عَنْ أَبِي وَاقِدٍ اللَّيْثِيِّ رضي الله عنه:
أَنَّ رَسُولَ اللهِ صَلَّى اللَّهُ عَلَيْهِ وَسَلَّمَ لَمَّا خَرَجَ إِلَى حُنَيْنٍ مَرَّ بِشَجَرَةٍ لِلْمُشْرِكِينَ يُقَالُ لَهَا: ذَاتُ أَنْوَاطٍ يُعَلِّقُونَ عَلَيْهَا أَسْلِحَتَهُمْ، فَقَالُوا: يَا رَسُولَ اللهِ، اجْعَلْ لَنَا ذَاتَ أَنْوَاطٍ كَمَا لَهُمْ ذَاتُ أَنْوَاطٍ، فَقَالَ النَّبِيُّ صَلَّى اللَّهُ عَلَيْهِ وَسَلَّمَ: «سُبْحَانَ اللهِ! هَذَا كَمَا قَالَ قَوْمُ مُوسَى {اجْعَلْ لَنَا إِلَهًا كَمَا لَهُمْ آلِهَةٌ} [الأعراف: 138] وَالَّذِي نَفْسِي بِيَدِهِ لَتَرْكَبُنَّ سُنَّةَ مَنْ كَانَ قَبْلَكُمْ».
[صحيح] - [رواه الترمذي وأحمد] - [سنن الترمذي: 2180]
المزيــد ...
Ebû Vâkıd el-Leysî -radıyallahu anh-'dan rivayet edildiğine göre:
Rasûlullah -sallallahu aleyhi ve sellem- Huneyn Seferi'ne çıktığında Müşriklerin Zât-ü Envât dedikleri ve silahlarını üzerine astıkları bir ağacın yanından geçti. Rasûlullah -sallallahu aleyhi ve sellem-'e: ''Ey Allah'ın Rasûlü! Onların Zât-ü Envât'ı gibi bize de Zât-ü Envât yap!'' dediler. Bunun üzerine Nebi -sallallahu aleyhi ve sellem-: «Subhanallah! İsrailoğulları'nın Mûsâ'ya (Onların ilahları olduğu gibi, sen de bizim için bir ilah yap!) [A'râf: 138] dediğinin aynısını diyorsunuz. Nefsim elinde olana yemin olsun ki, sizden öncekilerin yolunu takip edeceksiniz.»

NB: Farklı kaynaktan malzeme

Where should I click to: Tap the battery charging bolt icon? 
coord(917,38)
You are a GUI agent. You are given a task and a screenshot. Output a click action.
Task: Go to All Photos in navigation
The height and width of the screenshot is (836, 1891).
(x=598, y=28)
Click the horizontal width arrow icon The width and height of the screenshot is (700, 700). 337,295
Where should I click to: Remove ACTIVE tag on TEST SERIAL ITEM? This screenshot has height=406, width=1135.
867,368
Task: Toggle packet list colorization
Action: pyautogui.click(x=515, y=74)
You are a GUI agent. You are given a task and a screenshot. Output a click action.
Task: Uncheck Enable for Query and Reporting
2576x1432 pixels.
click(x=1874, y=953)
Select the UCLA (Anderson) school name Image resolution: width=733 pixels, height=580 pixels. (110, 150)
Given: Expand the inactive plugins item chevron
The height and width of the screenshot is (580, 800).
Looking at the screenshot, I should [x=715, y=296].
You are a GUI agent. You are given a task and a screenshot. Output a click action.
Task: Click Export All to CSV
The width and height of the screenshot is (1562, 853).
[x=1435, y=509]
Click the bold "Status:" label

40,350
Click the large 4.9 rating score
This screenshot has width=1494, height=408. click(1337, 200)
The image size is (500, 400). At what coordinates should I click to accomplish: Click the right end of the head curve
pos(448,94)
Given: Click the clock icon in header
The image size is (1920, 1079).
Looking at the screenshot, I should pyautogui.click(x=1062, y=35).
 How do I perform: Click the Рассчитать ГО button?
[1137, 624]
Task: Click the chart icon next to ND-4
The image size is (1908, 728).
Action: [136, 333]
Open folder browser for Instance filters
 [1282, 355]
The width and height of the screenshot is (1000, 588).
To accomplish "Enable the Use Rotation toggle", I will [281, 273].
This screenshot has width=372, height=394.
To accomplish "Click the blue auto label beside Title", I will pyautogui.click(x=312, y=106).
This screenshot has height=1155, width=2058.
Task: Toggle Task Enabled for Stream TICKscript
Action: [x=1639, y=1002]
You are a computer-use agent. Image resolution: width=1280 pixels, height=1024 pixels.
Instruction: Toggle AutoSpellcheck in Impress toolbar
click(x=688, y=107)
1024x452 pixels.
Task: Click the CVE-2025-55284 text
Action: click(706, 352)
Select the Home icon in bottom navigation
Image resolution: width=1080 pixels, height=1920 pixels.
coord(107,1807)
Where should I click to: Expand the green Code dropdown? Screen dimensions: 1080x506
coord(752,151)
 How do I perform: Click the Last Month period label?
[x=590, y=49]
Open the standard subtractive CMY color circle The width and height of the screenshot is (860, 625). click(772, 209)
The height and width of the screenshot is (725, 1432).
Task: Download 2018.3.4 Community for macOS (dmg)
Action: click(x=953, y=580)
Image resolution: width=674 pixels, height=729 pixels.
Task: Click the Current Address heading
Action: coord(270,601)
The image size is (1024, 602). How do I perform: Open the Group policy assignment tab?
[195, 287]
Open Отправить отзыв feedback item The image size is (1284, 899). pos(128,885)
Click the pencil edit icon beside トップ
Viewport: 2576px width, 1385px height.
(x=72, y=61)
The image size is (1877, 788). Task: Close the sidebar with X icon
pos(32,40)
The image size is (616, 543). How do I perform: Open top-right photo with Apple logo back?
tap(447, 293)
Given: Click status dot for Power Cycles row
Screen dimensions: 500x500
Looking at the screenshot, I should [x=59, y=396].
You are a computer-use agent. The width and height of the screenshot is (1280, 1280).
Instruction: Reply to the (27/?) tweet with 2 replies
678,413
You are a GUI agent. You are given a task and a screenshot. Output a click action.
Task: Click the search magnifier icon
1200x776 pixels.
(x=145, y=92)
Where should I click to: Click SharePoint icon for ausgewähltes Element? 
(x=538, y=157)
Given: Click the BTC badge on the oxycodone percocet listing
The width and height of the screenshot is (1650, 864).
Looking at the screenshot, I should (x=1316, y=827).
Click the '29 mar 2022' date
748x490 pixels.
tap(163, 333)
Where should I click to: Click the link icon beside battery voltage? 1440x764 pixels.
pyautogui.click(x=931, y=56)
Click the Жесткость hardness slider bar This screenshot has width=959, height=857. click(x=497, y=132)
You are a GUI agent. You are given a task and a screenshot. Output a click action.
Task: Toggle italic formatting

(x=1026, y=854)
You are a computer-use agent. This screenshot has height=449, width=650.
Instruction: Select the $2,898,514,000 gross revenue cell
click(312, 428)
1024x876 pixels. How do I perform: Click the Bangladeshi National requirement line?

[Sahih Hadis] - - [سنن الترمذي - 2180]
Rasûlullah -sallallahu aleyhi ve sellem- Tâif ile Mekke arasında bir vadi olan Huneyn'e gitmek için çıktığında yanında yeni İslam'a girmiş bazı sahabeler de vardı. “Zâtu Envât” denilen, yani üzerinde asılı bir şeyler bulunan bir ağacın yanından geçtiler. Müşrikler ona hürmet eder, bereket dilemek için üzerine silahlarını ve diğer eşyalarını asarlardı. Bunun caiz olduğunu düşünerek Rasûlullah -sallallahu aleyhi ve sellem-'den, kendilerine bereket dileyerek silahlarını asabilecekleri bunun gibi bir ağaç belirlemesini istediler. Nebi -sallallahu aleyhi ve sellem- Yüce Allah'ı tazim etmek ve söylenen bu sözü kınamak için Subhanallah! demiştir. Bu sözün, Mûsâ -aleyhisselam-'ın kavminin söylediği {Onların ilahları olduğu gibi, bize de bir ilah yap} sözüne benzer olduğunu bildirmiştir. Putlara tapanları görünce, müşriklerin putları olduğu gibi, kendileri içinde putları olmasını istediler. Şüphesiz bu da onların yolundan gitmek demektir. Daha sonra Nebi -sallallahu aleyhi ve sellem- bu ümmetin Yahudi ve Hristiyanların yolundan gideceğini ve onların yaptığını yapacağını haber vererek, buna karşı uyarıda bulunmuştur.